Exor, perdita semestrale di 1,3 miliardi

Exor, la holding del gruppo che fa capo alla famiglia Agnelli-Elkann-Nasi, ha chiuso il primo semestre di quest'anno con la perdita consolidata di 1,318 miliardi di euro, mentre nello stesso periodo 2019 aveva conseguito un utile di 2,427 miliardi. “Il decremento è principalmente attribuibile agli impatti negativi della pandemia Covid-19 sulla performance complessiva delle società controllate” ha spiegato la società guidata da John Elkann (presidente e amministratore delegato) e che controlla, fra l'altro, Fca, Ferrari, Cnh Industrial, Juventus, Gedi Gruppo Editoriale e Partner Re.

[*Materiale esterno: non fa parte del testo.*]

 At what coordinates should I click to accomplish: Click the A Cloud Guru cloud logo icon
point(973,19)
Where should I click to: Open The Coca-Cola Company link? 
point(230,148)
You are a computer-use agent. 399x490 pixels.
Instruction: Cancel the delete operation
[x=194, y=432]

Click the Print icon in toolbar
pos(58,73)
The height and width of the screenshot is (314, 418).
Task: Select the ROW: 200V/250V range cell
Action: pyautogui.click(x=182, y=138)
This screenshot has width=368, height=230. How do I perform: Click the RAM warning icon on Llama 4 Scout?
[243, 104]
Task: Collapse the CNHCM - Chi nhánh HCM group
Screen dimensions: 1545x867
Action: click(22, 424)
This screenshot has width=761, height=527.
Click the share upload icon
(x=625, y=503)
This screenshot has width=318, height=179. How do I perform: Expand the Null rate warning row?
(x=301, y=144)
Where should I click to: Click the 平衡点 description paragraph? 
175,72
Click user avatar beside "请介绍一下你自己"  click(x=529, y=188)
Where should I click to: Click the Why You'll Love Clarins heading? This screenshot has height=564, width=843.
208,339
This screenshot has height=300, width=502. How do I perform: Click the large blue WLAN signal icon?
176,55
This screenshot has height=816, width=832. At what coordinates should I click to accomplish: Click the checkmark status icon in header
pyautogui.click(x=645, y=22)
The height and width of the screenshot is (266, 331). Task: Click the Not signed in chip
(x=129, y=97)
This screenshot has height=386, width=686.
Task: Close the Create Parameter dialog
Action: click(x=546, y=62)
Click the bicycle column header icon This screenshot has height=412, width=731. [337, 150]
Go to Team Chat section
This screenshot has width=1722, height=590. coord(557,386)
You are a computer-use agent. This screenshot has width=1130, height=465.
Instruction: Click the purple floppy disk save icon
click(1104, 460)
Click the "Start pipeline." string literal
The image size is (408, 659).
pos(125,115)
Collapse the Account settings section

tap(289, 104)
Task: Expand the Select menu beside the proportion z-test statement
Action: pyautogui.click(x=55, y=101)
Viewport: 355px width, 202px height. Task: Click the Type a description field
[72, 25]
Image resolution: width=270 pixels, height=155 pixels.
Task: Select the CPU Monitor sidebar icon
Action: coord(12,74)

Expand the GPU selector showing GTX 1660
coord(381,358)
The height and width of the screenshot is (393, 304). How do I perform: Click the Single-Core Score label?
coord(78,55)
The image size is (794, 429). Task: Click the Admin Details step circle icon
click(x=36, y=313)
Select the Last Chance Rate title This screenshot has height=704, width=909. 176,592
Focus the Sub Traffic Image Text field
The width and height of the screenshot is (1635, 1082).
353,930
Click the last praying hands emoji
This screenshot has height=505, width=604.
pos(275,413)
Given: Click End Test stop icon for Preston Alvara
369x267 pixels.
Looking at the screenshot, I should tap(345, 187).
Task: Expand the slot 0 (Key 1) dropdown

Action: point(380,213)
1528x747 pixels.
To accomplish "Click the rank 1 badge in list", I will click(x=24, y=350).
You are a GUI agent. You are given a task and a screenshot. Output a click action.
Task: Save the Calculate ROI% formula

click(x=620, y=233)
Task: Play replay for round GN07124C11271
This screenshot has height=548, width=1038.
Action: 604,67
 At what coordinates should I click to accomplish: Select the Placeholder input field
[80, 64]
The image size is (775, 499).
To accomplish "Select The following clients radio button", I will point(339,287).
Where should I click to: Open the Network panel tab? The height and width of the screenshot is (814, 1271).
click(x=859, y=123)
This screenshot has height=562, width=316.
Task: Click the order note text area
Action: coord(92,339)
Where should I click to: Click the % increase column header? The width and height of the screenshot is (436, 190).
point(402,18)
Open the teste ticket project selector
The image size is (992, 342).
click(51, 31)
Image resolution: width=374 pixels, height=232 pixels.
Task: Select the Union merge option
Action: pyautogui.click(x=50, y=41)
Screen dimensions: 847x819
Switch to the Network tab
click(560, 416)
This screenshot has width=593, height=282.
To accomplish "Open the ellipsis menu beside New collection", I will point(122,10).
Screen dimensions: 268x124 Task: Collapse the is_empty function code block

Al 30 giugno, il Nav (valore patrimoniale netto delle attività) è di 20,955 miliardi di dollari (-19,9% rispetto al 31 dicembre scorso) il patrimonio netto consolidato di pertinenza della Capogruppo ammonta a 13,403 miliardi di euro, 1, 622 in meno rispetto ai 15,025 miliardi di fine 2019, principalmente per effetto della perdita consolidata della capogruppo. Alla stessa data la posizione finanziaria netta consolidata risulta negativa per 3,081 miliardi di euro e riflette una variazione negativa di 450 milioni di euro rispetto al 31 dicembre 2019, a causa di investimenti (391 milioni), pagamento di dividendi (100 milioni) e altre variazioni nette negative (54 milioni), parzialmente compensate dai dividendi ricevuti dagli investimenti (95 milioni).
Del consiglio di amministrazione di Exor fanno parte anche Alessandro Nasi, vice presidente, Andrea Agnelli e Ginevra Elkann, sorella di John.